The following that Donald Trump has collected over the last few years continues to maintain a cult-like fervor. This has driven a wedge in many family relationships. Diane Benscoter is a former cult member who understands the ways in which people get defensive when they feel they are being attacked for their beliefs, and therefore cling to false narratives.
After decades of helping people get out of cults, she's now making something of a second career helping families apply those same strategies to everyone from hard-core QAnon conspiracy theorists to more mainstream MAGA enthusiasts who believe the election was rigged.
Benscoter’s advice is to tread gently with your loved ones who may be engaged in conspiracy theories because they incorporate those beliefs into their core identity. When the beliefs are attacked, so is their sense of self.
Wired Magazine comes out as non-binary in this letter from editor Gideon Lichfield.
When WIRED was founded in 1993, it was the bible of techno-utopianism. We chronicled and championed inventions that we thought would remake the world; all they needed was to be unleashed. Our covers featured the brilliant, renegade, visionary—and mostly wealthy, white, and male—geeks who were shaping the future, reshaping human nature, and making everyone’s life more efficient and fun. They were more daring, more creative, richer and cooler than you; in fact, they already lived in the future. By reading WIRED, we hinted, you could join them there!
If that optimism was binary 0, since then the mood has switched to binary 1. Today, a great deal of media coverage focuses on the damage wrought by a tech industry run amok. It’s given us Tahrir Square, but also Xinjiang; the blogosphere, but also the manosphere; the boundless opportunities of the Long Tail, but also the unremitting precariousness of the gig economy; mRNA vaccines, but also Crispr babies. WIRED hasn’t shied away from covering these problems. But they’ve forced us—and me in particular, as an incoming editor—to ponder the question: What does it mean to be WIRED, a publication born to celebrate technology, in an age when tech is often demonized?
Lichfields answer to the question of whether to take a tone of techno-utopianism or techno-pessimism is to reject the idea that tech itself is either the problem or the solution. He provides an example on a currently hot topic.
Yet debates about tech, like those about politics or social issues, still seem to always collapse into either/or. Blockchain is either the most radical invention of the century or a worthless shell game.
Instead of falling into false dichotomies, WIRED wants to be the source of information on people who are trying to make the world a better place and who are using technology to pursue those dreams.
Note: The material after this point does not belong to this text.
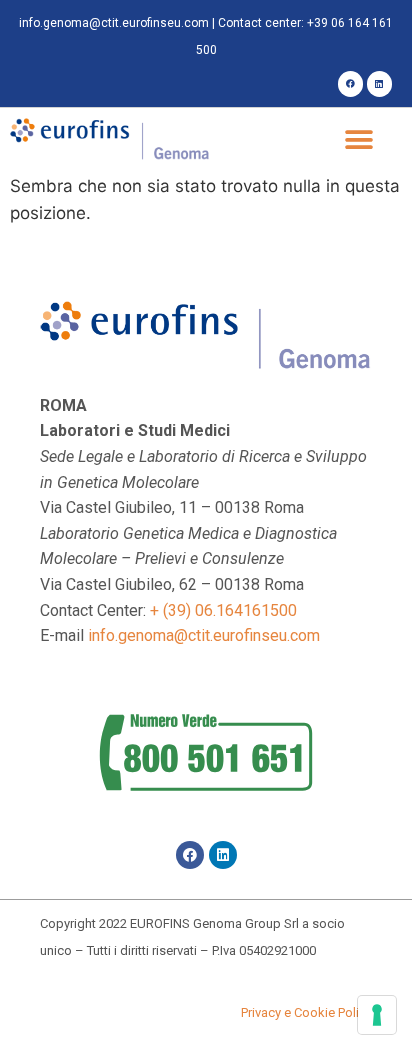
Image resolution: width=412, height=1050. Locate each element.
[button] (359, 140)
In early December, I wrote about what I thought were overly optimistic predictions about the future as it relates to technology from WIRED’s founder, Kevin Kelly. Kelly’s track record off predictions is spotty and, while I think rejecting the binary that tech is either intrinsically good or bad, I also lack faith in the people who use the technology to do so responsibly.
I would love to believe this overall premise, but it hasn't been born out by the events of the last few years. Even scientific miracles like hastily created mRNA vaccines can't succeed if the people involved in ensuring their success don't perform their part in that process. It seems as if technological advances of the last few years have only served to shine a spotlight on our broken humanity. None of what Kelly brings up convinces me that's going to change anytime soon. I'm glad that my hope does not stem from technology or people.
I think we need to spend a bit more time on the ramifications of technology before rushing into its applications. Of course, I just finished reading 📚Brave New World by Aldous Huxley, so I may be especially primed to be thinking along those lines.